The rub lies in the misuse and mismanagement of these programs to where they've been stretched waaaaaaay beyond their original intent and serve more as a "social crutch" for people to lean on and use and abuse.

markymark said...

PK, for start, if you had bothered to read Dr Emanuel's work, you would see he is talking about treatments where resources are scarce, like organ transplants as an example. Not ALL medical treatment. I think most people would agree that their is questionable medical benefit in giving a 80 year old person suffering from demetia an organ transplant, when there is a 30 year old who needs a transplant as well.

shrinkers said...

I love my socialist police department.

The socialist fire department is pretty darn good, too.

Even socialist public education is better than the alternative - no education for maybe 80% of the people.

Our socialist military does a damn fine job, if you ask me.

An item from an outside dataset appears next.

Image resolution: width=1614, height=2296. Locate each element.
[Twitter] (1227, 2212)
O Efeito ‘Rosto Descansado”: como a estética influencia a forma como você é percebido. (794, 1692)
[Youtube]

Socialist medicare and medicaid and social security have worked out pretty well - ask the people who use them.

Socialist public parks are nice.

Socialist interstate highways really rock.

Socials food inspectors are - literally - lifesavers.

It's amusing that far-right Whignuts made "socialism" into an insult and a cussword, and then have the gall to ask why someone wouldn't want that label. Maybe for the same reason they don't like being called "hypocrites" and "spewers of hate".